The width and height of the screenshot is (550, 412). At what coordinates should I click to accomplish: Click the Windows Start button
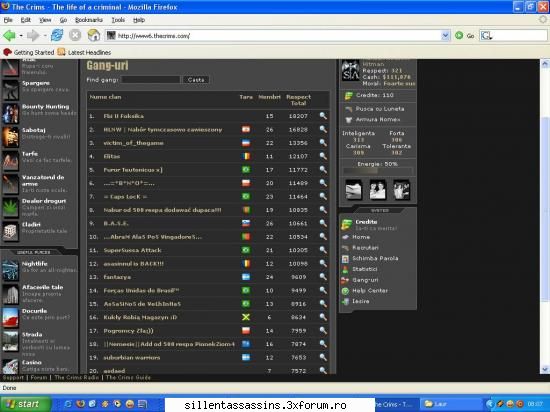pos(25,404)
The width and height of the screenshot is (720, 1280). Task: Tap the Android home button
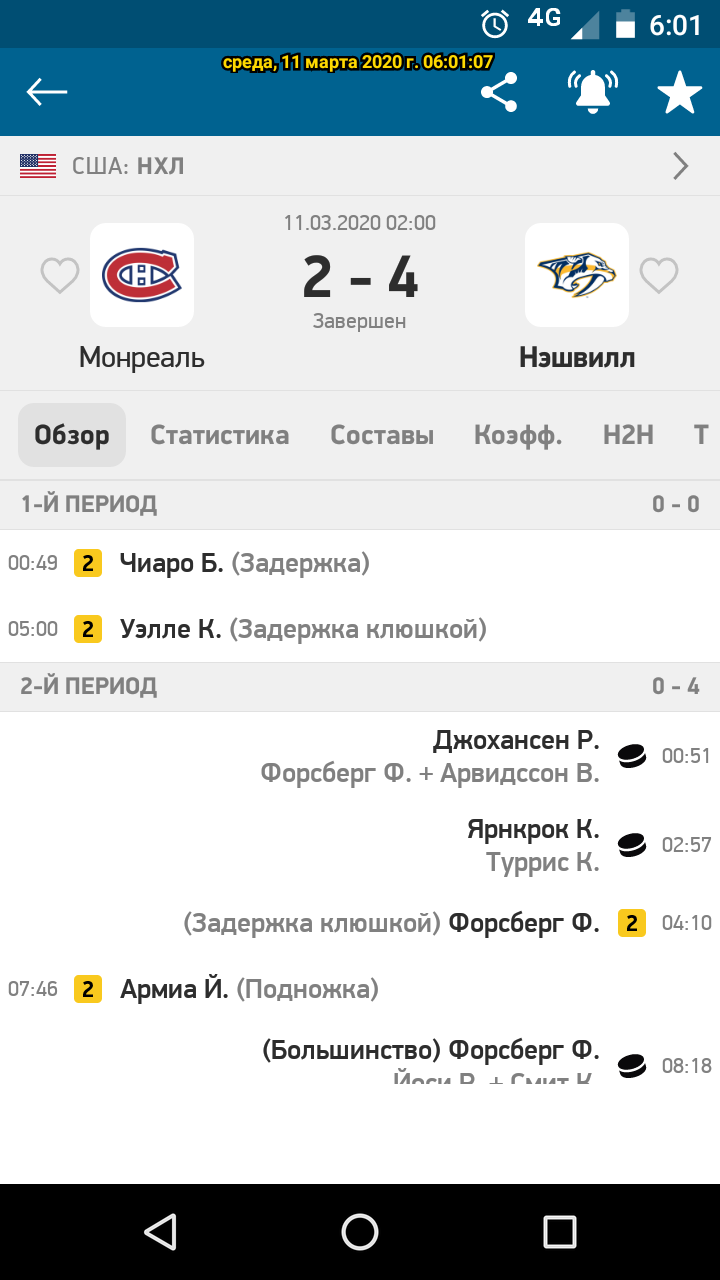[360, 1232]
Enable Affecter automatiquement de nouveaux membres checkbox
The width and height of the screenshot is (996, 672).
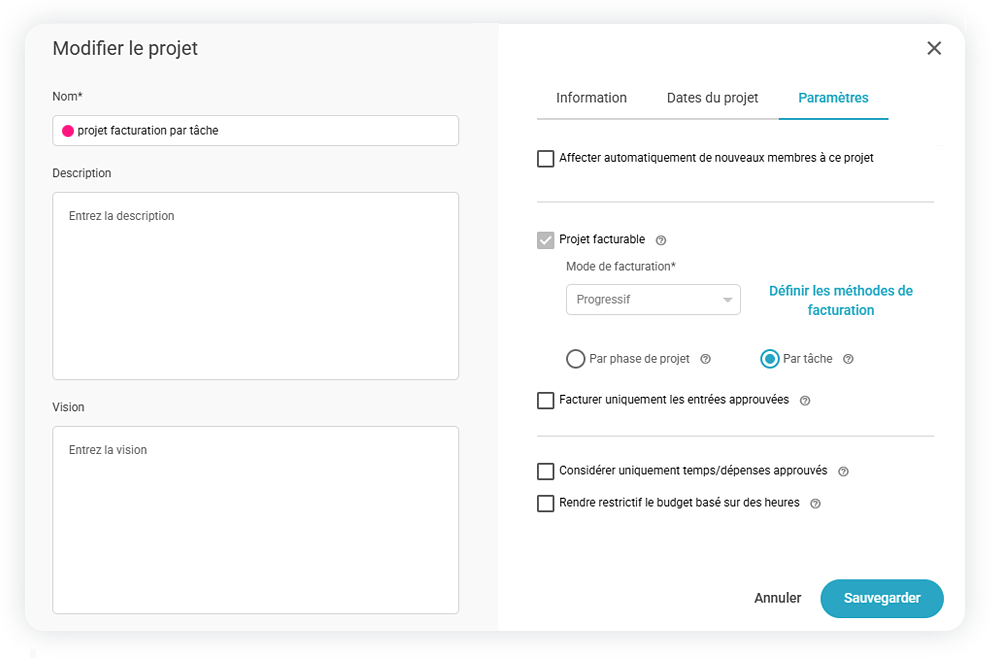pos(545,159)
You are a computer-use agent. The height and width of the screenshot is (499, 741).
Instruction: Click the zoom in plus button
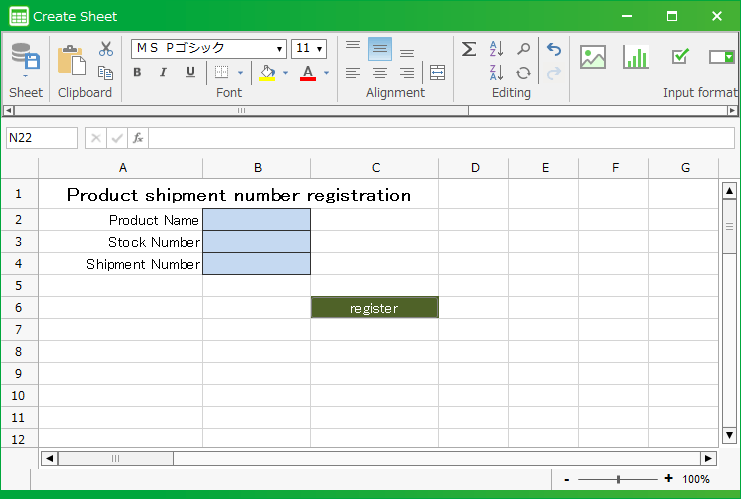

→ **WHAT TO WORK ON**: The reply must hold every line above exactly as written and none of the pictures.

→ **WRITTEN SOLUTION**:
The width and height of the screenshot is (550, 412). At what coordinates should I click to accomplish: Click the Windows Start button
pos(25,404)
The width and height of the screenshot is (720, 1280). Task: Tap the Android home button
[360, 1232]
Enable Affecter automatiquement de nouveaux membres checkbox
The width and height of the screenshot is (996, 672).
pos(545,159)
You are a computer-use agent. The height and width of the screenshot is (499, 741).
Instruction: Click the zoom in plus button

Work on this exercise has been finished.